THE COUPLE lived on Ordway Road in Centreville for 49 years, as well as 10 years along Stringfellow Road. Leonard retired in the late 1980s and, two years ago, he and Dorothy moved into Forest Glen in Sully Station.
Before then, Leonard enjoyed hunting and fishing, as well as traveling to Florida and Arizona with Dorothy during vacations in their motor home. Calling him "just a wonderful guy," Frey said he got to know Leonard in the late 1980s when his community was trying to get sewer service.
"I was able to get it resolved for them and get them sewer, and we became friends," he said. "He was a real pleasant-mannered guy, always in a good mood.
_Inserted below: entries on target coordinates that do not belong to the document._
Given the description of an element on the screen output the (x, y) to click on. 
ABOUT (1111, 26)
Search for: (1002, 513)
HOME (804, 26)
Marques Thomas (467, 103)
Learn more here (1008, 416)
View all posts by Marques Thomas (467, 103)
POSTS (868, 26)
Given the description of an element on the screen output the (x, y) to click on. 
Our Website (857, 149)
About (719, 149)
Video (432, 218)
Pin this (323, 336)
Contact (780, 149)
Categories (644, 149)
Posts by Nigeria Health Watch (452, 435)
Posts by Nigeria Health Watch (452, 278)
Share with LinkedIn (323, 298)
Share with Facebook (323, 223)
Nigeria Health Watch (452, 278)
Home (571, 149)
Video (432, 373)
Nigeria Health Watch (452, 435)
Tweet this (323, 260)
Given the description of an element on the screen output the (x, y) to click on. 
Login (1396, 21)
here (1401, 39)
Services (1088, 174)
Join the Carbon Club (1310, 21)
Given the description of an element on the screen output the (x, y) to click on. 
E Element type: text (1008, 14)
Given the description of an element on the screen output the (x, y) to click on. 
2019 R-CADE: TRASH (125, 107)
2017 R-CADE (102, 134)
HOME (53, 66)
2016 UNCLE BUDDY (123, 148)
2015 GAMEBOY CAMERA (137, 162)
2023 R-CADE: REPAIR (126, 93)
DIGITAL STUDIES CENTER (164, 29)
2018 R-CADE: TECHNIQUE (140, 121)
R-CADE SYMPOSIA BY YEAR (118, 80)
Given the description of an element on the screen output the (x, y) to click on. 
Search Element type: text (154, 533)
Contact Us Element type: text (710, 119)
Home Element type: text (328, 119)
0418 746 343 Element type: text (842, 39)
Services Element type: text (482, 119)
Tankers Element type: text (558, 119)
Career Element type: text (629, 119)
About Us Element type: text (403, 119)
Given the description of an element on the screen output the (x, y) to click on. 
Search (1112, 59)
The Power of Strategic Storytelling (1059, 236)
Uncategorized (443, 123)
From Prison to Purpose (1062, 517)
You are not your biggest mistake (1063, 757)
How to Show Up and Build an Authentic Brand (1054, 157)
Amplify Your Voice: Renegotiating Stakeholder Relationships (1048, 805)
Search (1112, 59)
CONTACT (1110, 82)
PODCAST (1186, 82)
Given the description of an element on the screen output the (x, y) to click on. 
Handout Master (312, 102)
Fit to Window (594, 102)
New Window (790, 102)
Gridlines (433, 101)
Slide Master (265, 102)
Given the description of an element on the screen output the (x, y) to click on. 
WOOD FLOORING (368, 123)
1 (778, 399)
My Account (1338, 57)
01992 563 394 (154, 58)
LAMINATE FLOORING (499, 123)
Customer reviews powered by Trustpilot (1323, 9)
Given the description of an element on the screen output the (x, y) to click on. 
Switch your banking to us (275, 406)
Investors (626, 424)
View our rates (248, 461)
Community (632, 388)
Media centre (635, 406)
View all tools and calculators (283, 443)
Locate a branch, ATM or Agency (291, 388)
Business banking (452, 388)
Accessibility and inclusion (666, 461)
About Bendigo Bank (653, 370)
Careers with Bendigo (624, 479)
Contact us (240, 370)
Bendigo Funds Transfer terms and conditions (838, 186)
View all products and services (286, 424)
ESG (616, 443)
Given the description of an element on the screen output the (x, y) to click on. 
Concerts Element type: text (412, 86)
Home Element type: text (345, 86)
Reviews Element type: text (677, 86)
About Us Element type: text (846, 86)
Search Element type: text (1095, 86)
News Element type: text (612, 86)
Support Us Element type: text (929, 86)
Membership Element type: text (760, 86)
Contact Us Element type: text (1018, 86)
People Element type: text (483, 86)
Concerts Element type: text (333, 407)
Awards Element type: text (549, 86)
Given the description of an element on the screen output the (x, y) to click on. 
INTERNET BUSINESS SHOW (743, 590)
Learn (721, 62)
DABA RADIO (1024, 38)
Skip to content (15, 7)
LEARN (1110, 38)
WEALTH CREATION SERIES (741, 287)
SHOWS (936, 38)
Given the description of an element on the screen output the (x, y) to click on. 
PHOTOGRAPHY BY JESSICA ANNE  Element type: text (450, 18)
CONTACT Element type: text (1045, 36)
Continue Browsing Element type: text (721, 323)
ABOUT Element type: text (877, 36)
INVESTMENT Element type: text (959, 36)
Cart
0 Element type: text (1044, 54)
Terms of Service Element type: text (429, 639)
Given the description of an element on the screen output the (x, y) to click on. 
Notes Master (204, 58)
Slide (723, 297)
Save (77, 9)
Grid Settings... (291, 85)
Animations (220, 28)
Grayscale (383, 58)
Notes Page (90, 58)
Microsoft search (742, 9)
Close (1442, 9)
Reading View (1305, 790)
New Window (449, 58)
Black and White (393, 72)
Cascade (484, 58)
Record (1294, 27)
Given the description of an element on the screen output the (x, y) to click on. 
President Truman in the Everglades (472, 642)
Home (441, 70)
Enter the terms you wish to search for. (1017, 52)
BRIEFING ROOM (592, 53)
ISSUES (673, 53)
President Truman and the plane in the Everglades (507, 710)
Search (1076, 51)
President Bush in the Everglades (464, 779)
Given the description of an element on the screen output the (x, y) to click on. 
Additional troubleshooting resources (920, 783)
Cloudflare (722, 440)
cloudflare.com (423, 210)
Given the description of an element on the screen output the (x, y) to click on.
He was upbeat and always had a joke. I saw him last spring at the open house for the [Sully District] police station. And even with his health problems, he never lost his rosy outlook." Sadly, added Frey, "You hate to lose the foundations of your community."
Besides his wife, Leonard is survived by son H. Leonard Burke Jr. and wife Paula of Wintergreen, Fla.; son Wayne Burke and wife Linda of Stafford; daughter Lynnette Myers and husband Craig of Birdsboro, Pa.; and sister Myrtle Burke, 88, of Manassas. His only other living sibling, his brother Roger of Casanova, Va., died three weeks after he did.
Leonard and Dorothy were married 59 1/2 years and, she said, "I was hoping we'd make it to 60 in August." She said the aneurism was a surprise but, before then, "His chest hurt him and he was having trouble breathing."
He was in the hospital for five days before his death, and all his children and grandchildren were with him. Devastated by his loss, his wife says she copes by just taking one day at a time. "It's God's will," she said. "But I don't have to like it."
In lieu of flowers, the family is requesting people wanting to make memorial contributions to do so to the charity of their choice.